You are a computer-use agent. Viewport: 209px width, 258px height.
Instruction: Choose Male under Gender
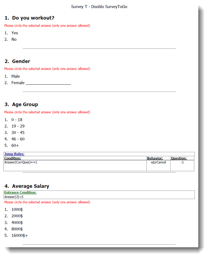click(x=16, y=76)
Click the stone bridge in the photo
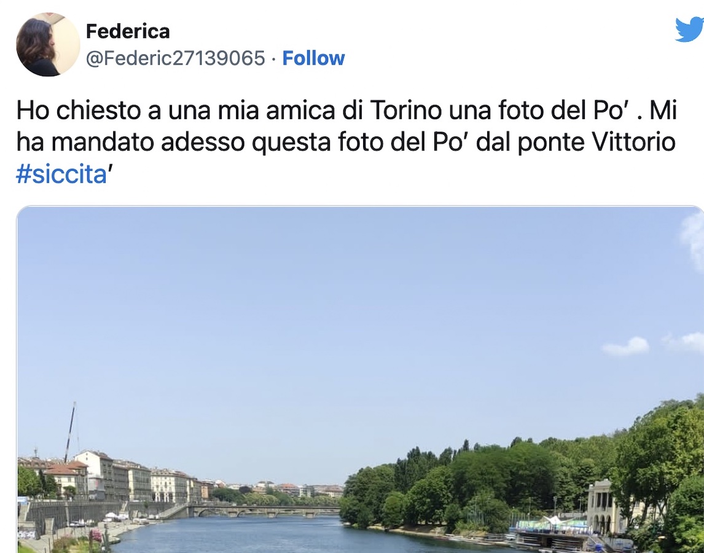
⁂
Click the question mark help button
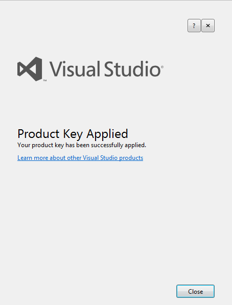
⁂
> EXERCISE REQUIREMENTS
Leave out the images and write out the lines above exactly, from the one with "Instruction: Choose Male under Gender" up to and including the one with "Click the stone bridge in the photo".

> ANSWER BOX
Instruction: Choose Male under Gender
click(x=16, y=76)
Click the stone bridge in the photo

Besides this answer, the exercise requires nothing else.